Na verdade, a lista de riscos é grande. Além dos benzodiazepínicos, algumas pessoas consomem álcool com estabilizadores de humor, que são também anticonvulsivantes. Isso aumenta o perigo de convulsão. Já outras buscam prolongar o efeito eufórico da bebida com um remédio que estimula o sistema nervoso central, como as anfetaminas.
“Se a pessoa tiver uma predisposição, pode desencadear um quadro psicótico”, afirma Malbergier. Essa mistura também pode ocasionar arritmia cardíaca e até infartos em pessoas mais velhas.
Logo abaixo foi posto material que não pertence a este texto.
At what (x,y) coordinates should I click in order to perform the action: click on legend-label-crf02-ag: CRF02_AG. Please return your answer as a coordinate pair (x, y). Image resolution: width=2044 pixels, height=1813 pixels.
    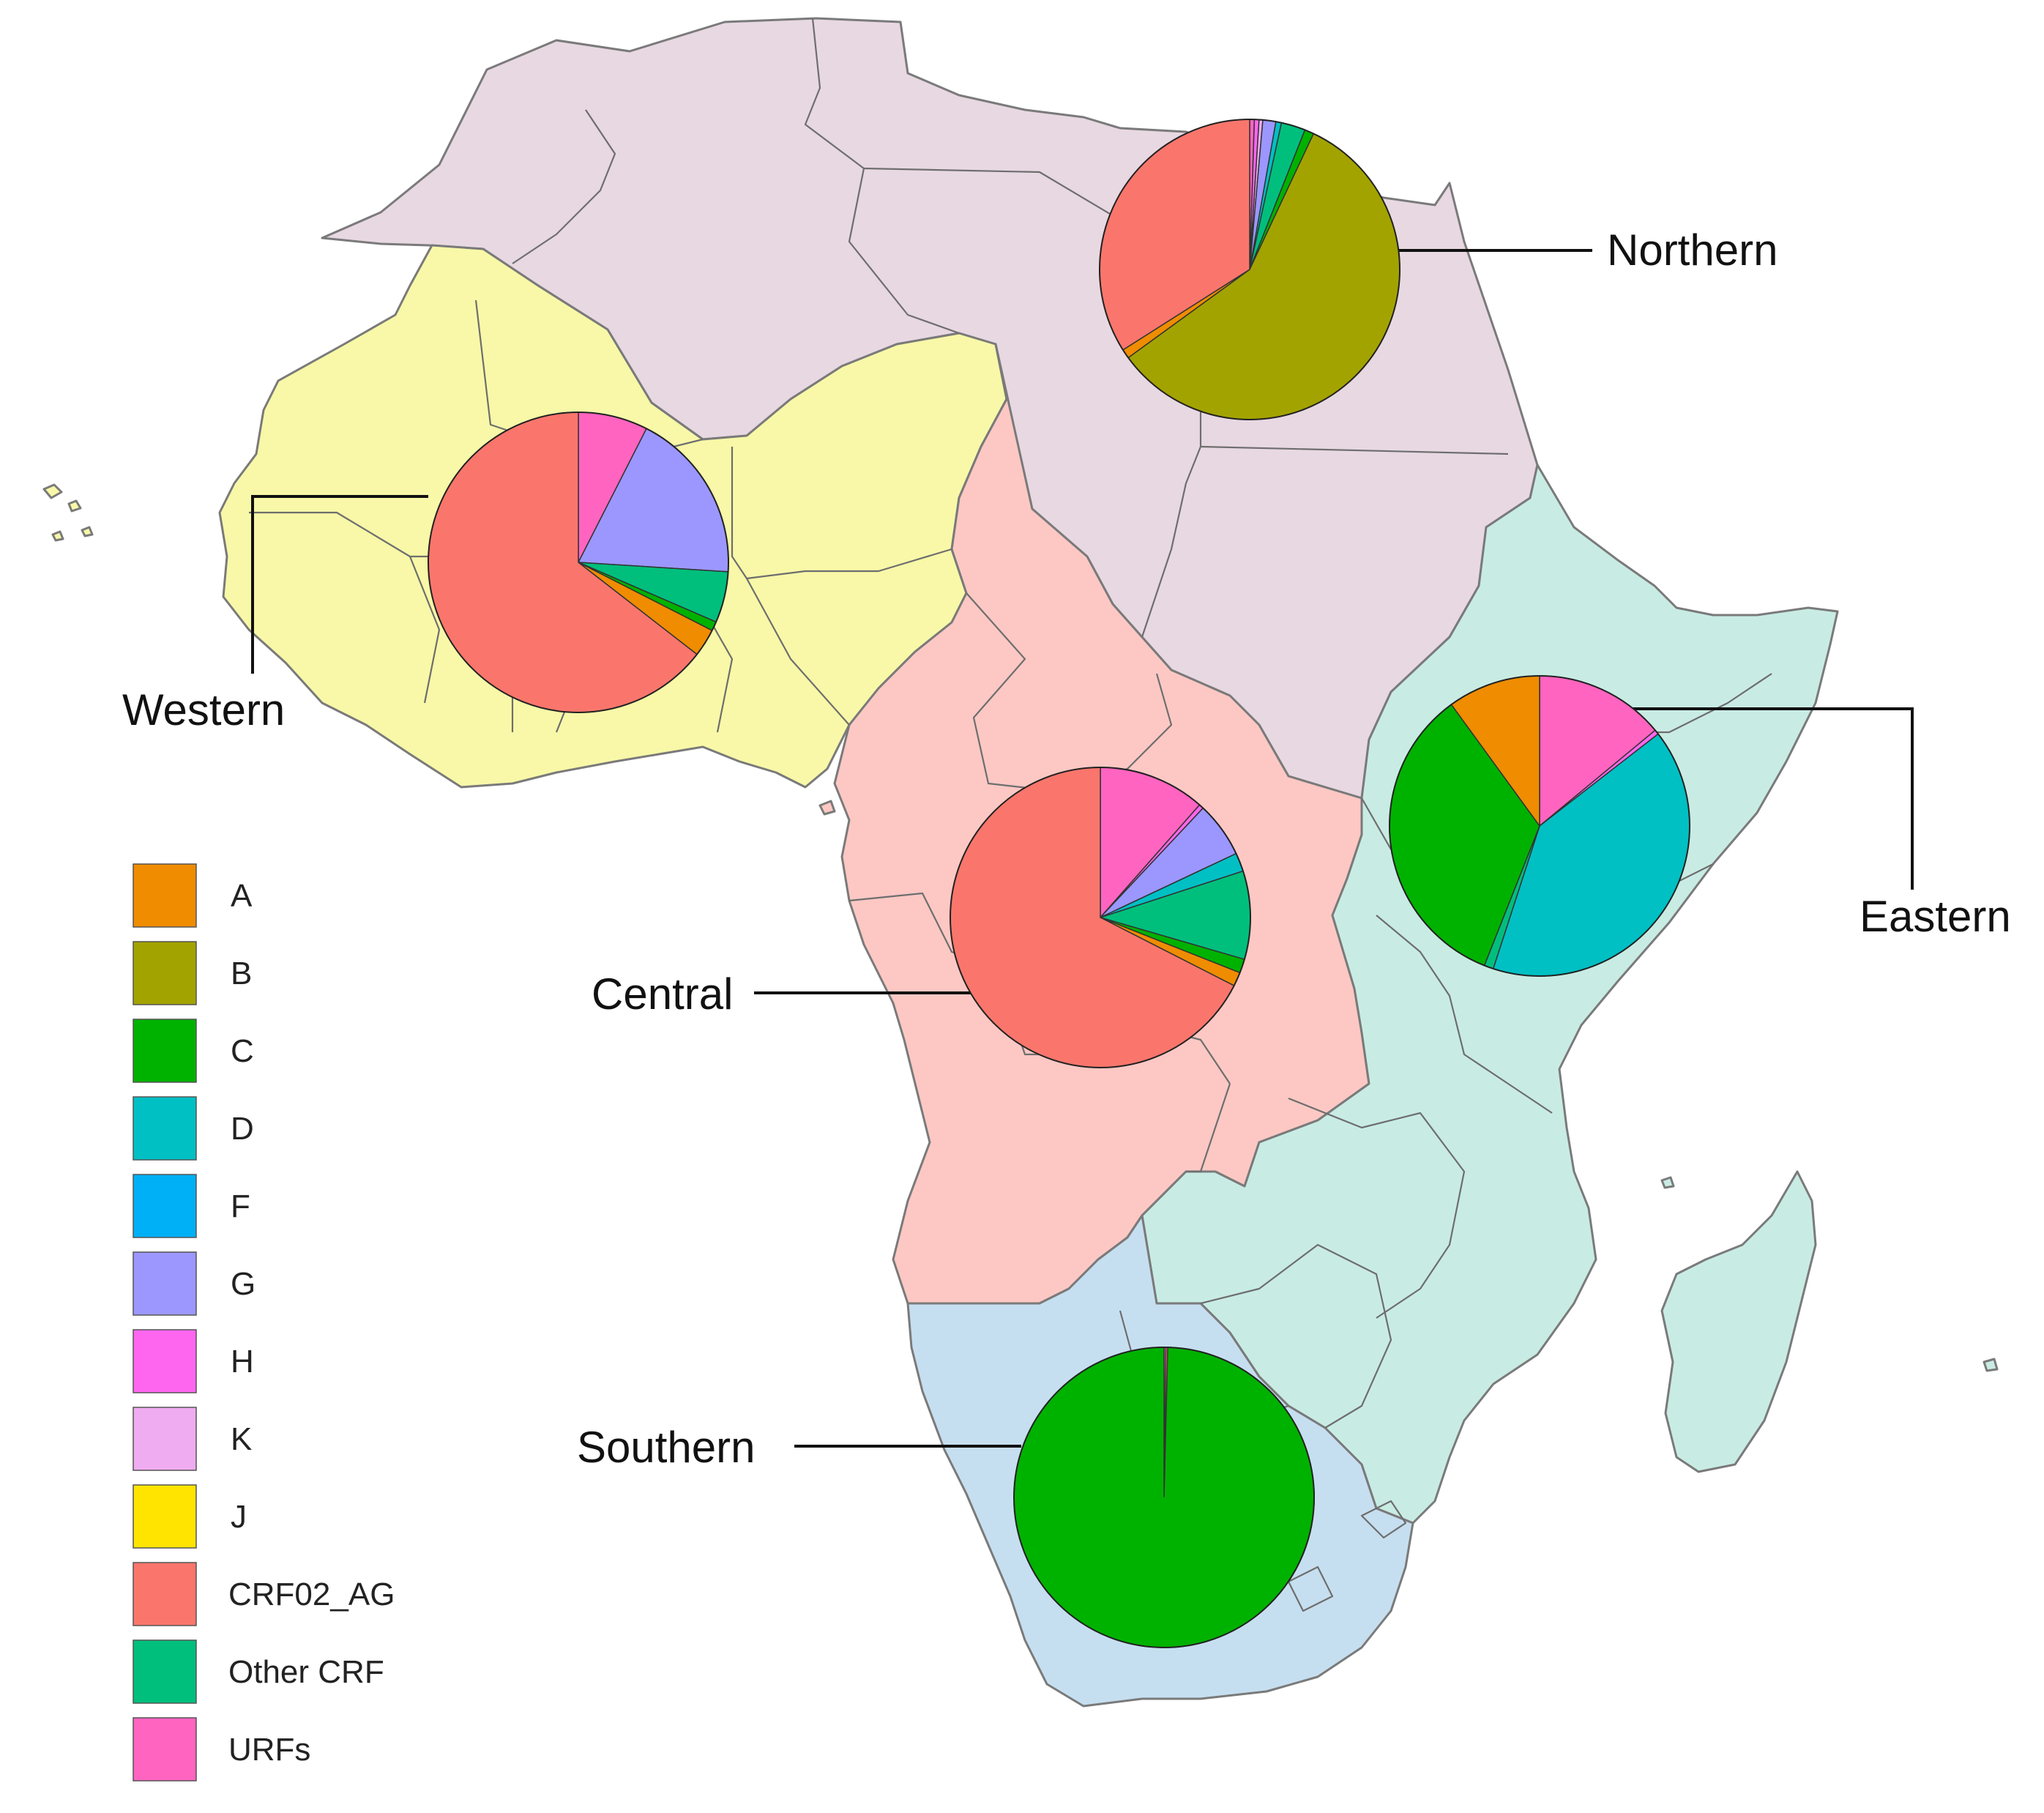
    Looking at the image, I should click on (312, 1594).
Esses são os riscos imediatos. Também existem os de se fazer esse uso recorrente a longo prazo. “Isso vai se tornando uma forma de lidar com o sofrimento que está apenas empurrando um assunto para a frente, sem resolvê-lo. E aí pode se desenvolver uma dependência tanto pelo álcool quanto pelo medicamento”, diz Marczyk.
Azevedo explica que esse tipo de adição é chamada de dependência dupla, e prejudica o tratamento, já que normalmente se usa os benzodiazepínicos para tratar a dependência do álcool.
O risco de desenvolver a dependência —tanto alcoólica quanto medicamentosa— depende de uma série de fatores, afirma Malbergier. “Envolve genética, o acesso a medicações, o ambiente familiar, a psicopatologia. Tudo isso pode influenciar se uma pessoa vai se tornar dependente ou não.”